Whether it's down to the rise of social media, or the more recent Corbyn effect, UK election turnout has been steadily rising over the last few years, hitting 68.7% at the last General Election. Great news one might think, until we look a bit further back to the 70s, 80s and 90s, when election turnouts were consistently within the 70-80% bracket, hitting the heady heights of 78.8% in the election of February 1974. Take a longer term view and its clear there's been a decline in voter numbers, arguably caused by politicians' inability to engage the electorate, and failure to keep up in a digital world. Indeed, although technology exists which would potentially enfranchise many more voters, the UK Government has been slow to put things in place which would remove the barriers many face when casting a secure and secret vote.
Back in August last year, I submitted a blog which focused on equal voting rights for those with disabilities, blindness or partial sight. It focused on a single question. Why, in today's digital world, do we rely almost entirely on analogue voting processes, when the technology exists to ensure there is inclusivity for all? In other words, when those with disabilities use technology to enhance and enrich their lives in so many ways, surely the option to vote online should be available now - what are we waiting for? As Nicky Gavron AM rightly points out in a recent report by Webroots Democracy: "It is frankly unacceptable that we have a situation in which hundreds of thousands, if not millions, of vision impaired and disabled voters in the UK are unable to vote independently and in secret, when in other countries they are able to do so."
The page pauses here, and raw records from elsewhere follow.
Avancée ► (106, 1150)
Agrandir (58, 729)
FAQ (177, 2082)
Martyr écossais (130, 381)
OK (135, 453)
Webroots Democracy's report - 'Inclusive Voting, Improving access to elections with digital democracy' - talks about the human right to be able to cast a secret and independent vote and outlines the barriers currently faced, be they accessibility to polling stations or having to rely on proxy or postal voting, neither of which offers complete assurance or secrecy. The option to cast a secure and private vote isn't new technology. Indeed, it has been available for many years and, as the Webroot Democracy report rightly points out, is utilised by governments around the world including, but not restricted to, Australia, Estonia and Switzerland. When it comes to security, there is more than 18 years of accumulated R&D, cryptography, verifiability and auditability behind e-voting technology - so why is there resistance to online voting and why is it taking so long to put in place?
Additionally, we know there is demand for voting technology from those with disabilities worldwide. Scytl has, for example, implemented online voting capabilities for internal elections at the Barcelona Municipal Institute for Persons with Disabilities. Similarly, in New South Wales, Australia, online voting was introduced after the issue of inaccessibility was taken to court. Online voting was introduced in Australia for visually impaired and later expanded to include expatriate voters.
Clearly the UK Government has a long way to go in order to improve accessibility. It must be a priority and not the 'afterthought' outlined in the Inclusive Voting report. I welcome the recommendations given by Webroots Democracy which includes the urgent need to "initiate pilots for online voting as a matter of priority in the new Parliament, with a view to an online voting option being in place for the next UK General Election", as well as a call for the "Equality and Human Rights Commission (to) explore whether or not the existing voting systems is in breath of the Human Rights Act 1998".
Any further delay to offering online voting for those with disabilities, blindness or partial sight, along with other recommendations made by Webroots Democracy around registering to vote and accessing information on the election, parties and policies, reinforces the conclusion that these groups are merely an afterthought when it comes to including and enfranchising the electorate. Not only this but online voting comes with huge advantages including a faster and more accurate vote counting process, prevention of human errors like over or under counting, multi-language support, greater convenience, better engagement from digital natives and the environmental benefit of reducing reliance on paper-based systems.
In an increasingly digital world where demand for online services continues unabated in all walks of life, government and public sector organisations need to embrace cyber voting as standard, providing a complimentary channel to traditional paper and postal voting.